INPUT DATA
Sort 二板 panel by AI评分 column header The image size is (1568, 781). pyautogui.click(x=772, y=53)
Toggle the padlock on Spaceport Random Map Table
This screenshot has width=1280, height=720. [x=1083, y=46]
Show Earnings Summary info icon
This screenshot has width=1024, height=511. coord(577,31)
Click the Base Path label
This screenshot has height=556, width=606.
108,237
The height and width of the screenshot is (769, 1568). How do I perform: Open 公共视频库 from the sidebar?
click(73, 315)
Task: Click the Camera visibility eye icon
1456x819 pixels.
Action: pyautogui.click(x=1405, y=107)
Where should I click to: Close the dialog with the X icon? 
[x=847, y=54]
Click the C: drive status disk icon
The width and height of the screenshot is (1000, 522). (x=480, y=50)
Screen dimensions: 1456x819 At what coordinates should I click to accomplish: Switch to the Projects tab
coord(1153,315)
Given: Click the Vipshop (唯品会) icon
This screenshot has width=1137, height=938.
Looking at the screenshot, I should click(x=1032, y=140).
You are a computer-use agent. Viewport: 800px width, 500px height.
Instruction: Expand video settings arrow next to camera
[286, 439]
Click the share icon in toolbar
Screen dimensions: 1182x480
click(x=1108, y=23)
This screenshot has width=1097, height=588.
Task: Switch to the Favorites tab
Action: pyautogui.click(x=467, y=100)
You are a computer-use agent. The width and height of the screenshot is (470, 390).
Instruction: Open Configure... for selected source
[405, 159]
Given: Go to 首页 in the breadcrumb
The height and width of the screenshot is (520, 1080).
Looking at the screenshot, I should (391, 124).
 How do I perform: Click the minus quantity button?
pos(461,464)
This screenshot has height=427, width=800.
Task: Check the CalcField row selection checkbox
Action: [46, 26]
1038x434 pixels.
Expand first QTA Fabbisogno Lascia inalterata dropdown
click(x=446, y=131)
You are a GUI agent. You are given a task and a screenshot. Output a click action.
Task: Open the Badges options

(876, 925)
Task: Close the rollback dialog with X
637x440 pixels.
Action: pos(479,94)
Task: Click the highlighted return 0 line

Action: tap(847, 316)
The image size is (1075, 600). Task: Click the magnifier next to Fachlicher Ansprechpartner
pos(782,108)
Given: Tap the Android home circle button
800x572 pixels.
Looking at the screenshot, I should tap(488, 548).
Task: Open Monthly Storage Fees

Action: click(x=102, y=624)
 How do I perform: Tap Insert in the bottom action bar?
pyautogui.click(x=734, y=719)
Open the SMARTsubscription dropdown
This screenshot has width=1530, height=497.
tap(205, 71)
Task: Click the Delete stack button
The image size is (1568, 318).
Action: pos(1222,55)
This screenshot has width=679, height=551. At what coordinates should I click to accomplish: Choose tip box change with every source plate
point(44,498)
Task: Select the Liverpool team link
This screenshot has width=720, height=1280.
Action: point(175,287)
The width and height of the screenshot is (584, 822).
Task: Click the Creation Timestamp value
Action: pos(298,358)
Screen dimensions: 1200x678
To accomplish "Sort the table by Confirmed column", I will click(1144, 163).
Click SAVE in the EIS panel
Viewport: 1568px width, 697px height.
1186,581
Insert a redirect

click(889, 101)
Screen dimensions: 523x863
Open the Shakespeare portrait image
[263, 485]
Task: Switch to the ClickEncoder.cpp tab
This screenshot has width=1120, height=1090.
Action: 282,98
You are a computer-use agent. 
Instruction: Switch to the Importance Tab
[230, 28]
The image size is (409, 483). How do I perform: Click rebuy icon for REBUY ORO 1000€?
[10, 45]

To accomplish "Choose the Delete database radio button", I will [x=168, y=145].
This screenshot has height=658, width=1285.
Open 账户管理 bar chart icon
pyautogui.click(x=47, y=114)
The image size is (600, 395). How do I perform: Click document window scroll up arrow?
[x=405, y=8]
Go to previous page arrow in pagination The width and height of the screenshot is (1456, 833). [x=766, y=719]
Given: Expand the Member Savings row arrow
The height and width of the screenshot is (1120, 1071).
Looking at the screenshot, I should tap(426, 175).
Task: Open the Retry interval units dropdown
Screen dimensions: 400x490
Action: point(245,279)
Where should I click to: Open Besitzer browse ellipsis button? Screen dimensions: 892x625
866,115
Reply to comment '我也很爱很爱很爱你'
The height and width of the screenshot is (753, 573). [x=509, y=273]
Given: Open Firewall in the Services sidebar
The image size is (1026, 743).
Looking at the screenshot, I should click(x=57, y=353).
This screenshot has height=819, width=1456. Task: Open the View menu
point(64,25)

WHAT TO PRODUCE
Copy out the full set of records precisely, leaving nothing out.

THE ANSWER
Sort 二板 panel by AI评分 column header The image size is (1568, 781). pyautogui.click(x=772, y=53)
Toggle the padlock on Spaceport Random Map Table
This screenshot has width=1280, height=720. [x=1083, y=46]
Show Earnings Summary info icon
This screenshot has width=1024, height=511. coord(577,31)
Click the Base Path label
This screenshot has height=556, width=606.
108,237
The height and width of the screenshot is (769, 1568). How do I perform: Open 公共视频库 from the sidebar?
click(73, 315)
Task: Click the Camera visibility eye icon
1456x819 pixels.
Action: pyautogui.click(x=1405, y=107)
Where should I click to: Close the dialog with the X icon? 
[x=847, y=54]
Click the C: drive status disk icon
The width and height of the screenshot is (1000, 522). (x=480, y=50)
Screen dimensions: 1456x819 At what coordinates should I click to accomplish: Switch to the Projects tab
coord(1153,315)
Given: Click the Vipshop (唯品会) icon
This screenshot has width=1137, height=938.
Looking at the screenshot, I should click(x=1032, y=140).
You are a computer-use agent. Viewport: 800px width, 500px height.
Instruction: Expand video settings arrow next to camera
[286, 439]
Click the share icon in toolbar
Screen dimensions: 1182x480
click(x=1108, y=23)
This screenshot has width=1097, height=588.
Task: Switch to the Favorites tab
Action: pyautogui.click(x=467, y=100)
You are a computer-use agent. The width and height of the screenshot is (470, 390).
Instruction: Open Configure... for selected source
[405, 159]
Given: Go to 首页 in the breadcrumb
The height and width of the screenshot is (520, 1080).
Looking at the screenshot, I should (391, 124).
 How do I perform: Click the minus quantity button?
pos(461,464)
This screenshot has height=427, width=800.
Task: Check the CalcField row selection checkbox
Action: [46, 26]
1038x434 pixels.
Expand first QTA Fabbisogno Lascia inalterata dropdown
click(x=446, y=131)
You are a GUI agent. You are given a task and a screenshot. Output a click action.
Task: Open the Badges options

(876, 925)
Task: Close the rollback dialog with X
637x440 pixels.
Action: pos(479,94)
Task: Click the highlighted return 0 line

Action: tap(847, 316)
The image size is (1075, 600). Task: Click the magnifier next to Fachlicher Ansprechpartner
pos(782,108)
Given: Tap the Android home circle button
800x572 pixels.
Looking at the screenshot, I should tap(488, 548).
Task: Open Monthly Storage Fees

Action: click(x=102, y=624)
 How do I perform: Tap Insert in the bottom action bar?
pyautogui.click(x=734, y=719)
Open the SMARTsubscription dropdown
This screenshot has width=1530, height=497.
tap(205, 71)
Task: Click the Delete stack button
The image size is (1568, 318).
Action: pos(1222,55)
This screenshot has width=679, height=551. At what coordinates should I click to accomplish: Choose tip box change with every source plate
point(44,498)
Task: Select the Liverpool team link
This screenshot has width=720, height=1280.
Action: point(175,287)
The width and height of the screenshot is (584, 822).
Task: Click the Creation Timestamp value
Action: pos(298,358)
Screen dimensions: 1200x678
To accomplish "Sort the table by Confirmed column", I will click(1144, 163).
Click SAVE in the EIS panel
Viewport: 1568px width, 697px height.
1186,581
Insert a redirect

click(889, 101)
Screen dimensions: 523x863
Open the Shakespeare portrait image
[263, 485]
Task: Switch to the ClickEncoder.cpp tab
This screenshot has width=1120, height=1090.
Action: 282,98
You are a computer-use agent. 
Instruction: Switch to the Importance Tab
[230, 28]
The image size is (409, 483). How do I perform: Click rebuy icon for REBUY ORO 1000€?
[10, 45]

To accomplish "Choose the Delete database radio button", I will [x=168, y=145].
This screenshot has height=658, width=1285.
Open 账户管理 bar chart icon
pyautogui.click(x=47, y=114)
The image size is (600, 395). How do I perform: Click document window scroll up arrow?
[x=405, y=8]
Go to previous page arrow in pagination The width and height of the screenshot is (1456, 833). [x=766, y=719]
Given: Expand the Member Savings row arrow
The height and width of the screenshot is (1120, 1071).
Looking at the screenshot, I should tap(426, 175).
Task: Open the Retry interval units dropdown
Screen dimensions: 400x490
Action: point(245,279)
Where should I click to: Open Besitzer browse ellipsis button? Screen dimensions: 892x625
866,115
Reply to comment '我也很爱很爱很爱你'
The height and width of the screenshot is (753, 573). [x=509, y=273]
Given: Open Firewall in the Services sidebar
The image size is (1026, 743).
Looking at the screenshot, I should click(x=57, y=353).
This screenshot has height=819, width=1456. Task: Open the View menu
point(64,25)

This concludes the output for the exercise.